### PROVIDED PASSAGE:
## Start

Over at the Volokh Conspiracy, Orin Kerr notes the cert petition, coauthored by UCLA legal historian Stuart Banner, arguing that the dual sovereignty doctrine of double jeopardy law – which holds that a prosecution by the state for a crime does not bar the federal government from prosecuting for the same crime, and visa versa — conflicts with the Constitution’s original meaning. This doctrine strikes many, when they first hear of it, as ridiculous but it is always taught as black letter law.

At first glance, the originalist evidence seems pretty strong, but I haven’t examined it closely. Still, it would be interesting to see that this counterintuitive doctrine turns out to be made up by the Supreme Court in the 1850s.

## End

### DATASET RECORDS:
## Start

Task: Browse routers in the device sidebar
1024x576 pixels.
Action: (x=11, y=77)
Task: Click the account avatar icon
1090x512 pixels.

## End

### TASK LIST:
a. List every proper name that appears in the passage on the dual sovereignty doctrine.
b. From the passage on the dual sovereignty doctrine, reproduce the text between "Over at the" and "in the 1850s.", inclusive.
c. Carry on the commentary on the dual sovereignty doctrine from its final sentence.

### EXPECTED ANSWERS:
a. Volokh Conspiracy, Orin Kerr, UCLA, Stuart Banner, Constitution, Supreme Court

b.
Over at the Volokh Conspiracy, Orin Kerr notes the cert petition, coauthored by UCLA legal historian Stuart Banner, arguing that the dual sovereignty doctrine of double jeopardy law – which holds that a prosecution by the state for a crime does not bar the federal government from prosecuting for the same crime, and visa versa — conflicts with the Constitution’s original meaning. This doctrine strikes many, when they first hear of it, as ridiculous but it is always taught as black letter law.

At first glance, the originalist evidence seems pretty strong, but I haven’t examined it closely. Still, it would be interesting to see that this counterintuitive doctrine turns out to be made up by the Supreme Court in the 1850s.

c.
The modern Supreme Court addressed the doctrine in 1959, with the different Justices playing their normal parts. That liberty loving man,* Justice Frankfurter, held that the dual sovereignty doctrine conformed to the original meaning, dismissing all of the English evidence. The originalist Justice Black, by contrast, dissented, claiming that Frankurter had misread the early evidence.

Finally, some might wonder whether long standing precedent should stand in the way of the Court reversing course on this one (assuming the original meaning really supports such reversal). I don’t think it should. There is no significant reliance issue here. It is not even clear that any laws would need to be changed in response to such an overruling.